→ AIM OF THE TASK
Using the listing below, count the lines in which "size" appears; give the count alone.

##########

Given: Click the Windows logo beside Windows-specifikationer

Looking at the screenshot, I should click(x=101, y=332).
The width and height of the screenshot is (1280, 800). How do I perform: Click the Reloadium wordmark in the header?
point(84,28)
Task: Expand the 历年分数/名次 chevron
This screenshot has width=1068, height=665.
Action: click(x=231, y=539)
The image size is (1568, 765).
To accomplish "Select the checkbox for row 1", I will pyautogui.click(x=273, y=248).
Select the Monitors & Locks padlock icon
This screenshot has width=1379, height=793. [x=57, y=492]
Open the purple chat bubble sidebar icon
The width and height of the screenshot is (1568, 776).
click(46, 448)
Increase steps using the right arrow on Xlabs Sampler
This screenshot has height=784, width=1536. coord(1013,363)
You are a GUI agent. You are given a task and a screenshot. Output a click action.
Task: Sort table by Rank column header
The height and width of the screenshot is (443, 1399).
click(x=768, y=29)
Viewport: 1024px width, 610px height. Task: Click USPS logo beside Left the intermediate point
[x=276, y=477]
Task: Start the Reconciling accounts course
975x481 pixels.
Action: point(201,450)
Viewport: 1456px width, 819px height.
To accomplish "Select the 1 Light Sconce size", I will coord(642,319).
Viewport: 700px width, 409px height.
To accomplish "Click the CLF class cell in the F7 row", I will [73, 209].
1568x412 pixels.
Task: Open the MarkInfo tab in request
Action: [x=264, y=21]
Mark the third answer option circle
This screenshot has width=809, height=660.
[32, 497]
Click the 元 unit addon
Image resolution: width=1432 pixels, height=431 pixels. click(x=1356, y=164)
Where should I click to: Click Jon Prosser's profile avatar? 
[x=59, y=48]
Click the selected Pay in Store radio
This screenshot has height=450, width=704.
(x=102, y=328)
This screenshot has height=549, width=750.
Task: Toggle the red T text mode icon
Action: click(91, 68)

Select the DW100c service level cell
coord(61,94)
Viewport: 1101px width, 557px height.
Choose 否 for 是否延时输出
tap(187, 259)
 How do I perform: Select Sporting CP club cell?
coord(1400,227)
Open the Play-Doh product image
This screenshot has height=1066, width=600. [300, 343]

##########

→ RESPONSE
2